Thank you, Mr. Chairman.
I thank my colleague across the way for the hockey analogy about the goaltender. The dilemma is, Mr. Lloyd, that with your timeliness you actually missed the first period and you had an empty net. You actually started at the second period. I hope the other team is not really good at shooting the puck, or there would be a lot of goals scored before you showed up.
I say this with my tongue firmly planted in my cheek, because we're actually talking about farmers who are waiting for money. It's not about pucks in the net; it's about whether I can sustain myself, and in some cases whether my farm goes bankrupt. That's what we're talking about. That's the important aspect of this, the timeliness.
This brings me back to the piece you talked about, such things as fruit trees and drought. You're right; if there's a lake on a section in Saskatchewan and Manitoba, it's a lake. If it's June, we're not planting; it's that simple. I've been out there enough and know farmers well enough—I know my friend Mr. Falk knows the area well—that if that section is a lake in June, you're not seeding.
So you're right; that is easy. Drought is more difficult for sure.
Let me use the example of last year, because you used tree fruit. I'm not talking about plum pox now. Now I'm talking about apples that bloomed, with burn-off because of a frost, that don't have apples on the tree in June. There will not be any apples in August if there are no apples in June, because when the blossoms burn off, it's exactly the same as having a lake on my section in Saskatchewan or Manitoba. There are no second blossoms on an apple tree during the season.

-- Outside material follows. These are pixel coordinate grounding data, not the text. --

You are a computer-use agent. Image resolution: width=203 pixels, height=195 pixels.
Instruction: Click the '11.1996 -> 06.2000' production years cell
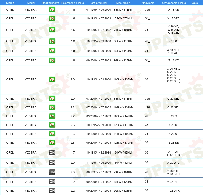tap(98, 163)
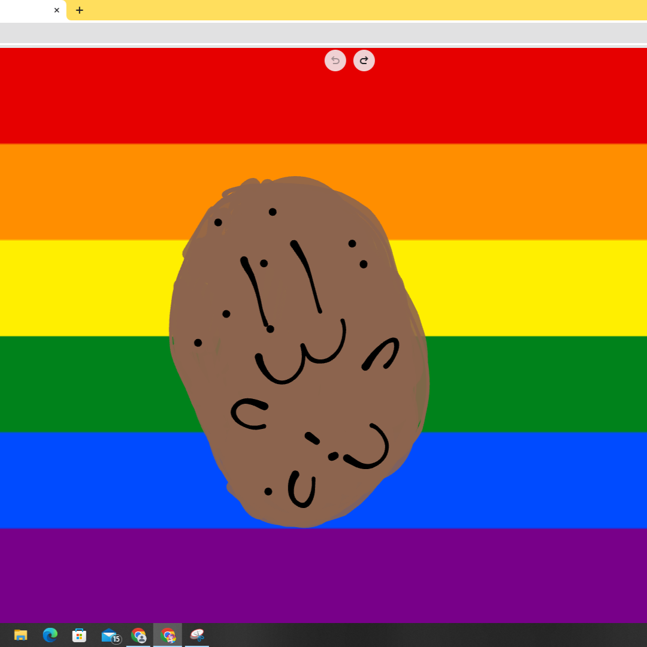This screenshot has height=647, width=647.
Task: Switch to Chrome with colorful avatar badge
Action: click(x=168, y=635)
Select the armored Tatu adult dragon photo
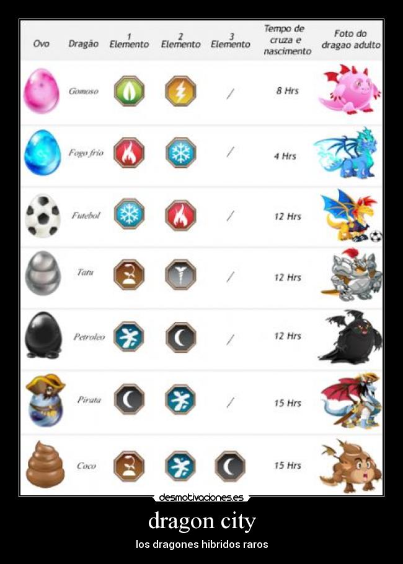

Yet last year we waited until, I believe, almost August before we started to figure out whether there were any apples or whether there was a disaster or not in the province of Ontario, even though we knew that 80% of the apples were gone, never mind 100% of the cherries.
You're right about how we should maybe adjust things, to look at things and how we get in. The other aspect—and you mentioned it, Mr. Lloyd—is that you have responsibility to intervene as the federal government as well, not waiting for the province.
How many times, to your knowledge, has the federal government initiated an agri-recovery program in the last two years before the province did?